**What is being asked:**
Take the data below and extract the lines from the one with "Image resolution: width=1080" to the one with "You are a computer-use agent. The", inclusive, exactly as written.
——————
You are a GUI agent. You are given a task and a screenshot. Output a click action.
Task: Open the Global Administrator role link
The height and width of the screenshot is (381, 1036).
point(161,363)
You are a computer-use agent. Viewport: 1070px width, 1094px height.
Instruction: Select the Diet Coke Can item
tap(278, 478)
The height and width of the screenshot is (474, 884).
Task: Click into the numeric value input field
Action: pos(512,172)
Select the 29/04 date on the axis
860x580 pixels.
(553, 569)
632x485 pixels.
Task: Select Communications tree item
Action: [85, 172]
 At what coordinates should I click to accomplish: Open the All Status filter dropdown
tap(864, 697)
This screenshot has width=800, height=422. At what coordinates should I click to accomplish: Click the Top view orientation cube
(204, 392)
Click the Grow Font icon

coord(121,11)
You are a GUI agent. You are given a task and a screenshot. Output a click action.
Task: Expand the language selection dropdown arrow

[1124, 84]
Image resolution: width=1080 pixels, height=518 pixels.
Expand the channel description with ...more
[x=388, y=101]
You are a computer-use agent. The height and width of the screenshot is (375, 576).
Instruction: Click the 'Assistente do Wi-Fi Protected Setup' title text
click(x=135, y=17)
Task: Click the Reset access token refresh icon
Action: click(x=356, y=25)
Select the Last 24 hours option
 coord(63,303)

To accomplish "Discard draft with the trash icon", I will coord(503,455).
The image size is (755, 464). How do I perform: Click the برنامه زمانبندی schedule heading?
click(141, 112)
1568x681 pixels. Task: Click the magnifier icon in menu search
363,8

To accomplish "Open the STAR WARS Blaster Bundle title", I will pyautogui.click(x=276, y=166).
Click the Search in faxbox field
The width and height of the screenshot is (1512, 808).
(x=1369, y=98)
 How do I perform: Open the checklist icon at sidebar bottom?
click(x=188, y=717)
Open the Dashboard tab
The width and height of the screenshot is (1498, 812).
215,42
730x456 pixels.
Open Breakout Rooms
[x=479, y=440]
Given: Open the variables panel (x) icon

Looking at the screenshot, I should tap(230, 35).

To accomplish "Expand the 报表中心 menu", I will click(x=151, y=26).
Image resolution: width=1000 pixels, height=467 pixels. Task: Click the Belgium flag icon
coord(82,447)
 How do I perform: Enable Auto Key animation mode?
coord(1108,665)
——————
**Finished exercise:**
Image resolution: width=1080 pixels, height=518 pixels.
Expand the channel description with ...more
[x=388, y=101]
You are a computer-use agent. The height and width of the screenshot is (375, 576).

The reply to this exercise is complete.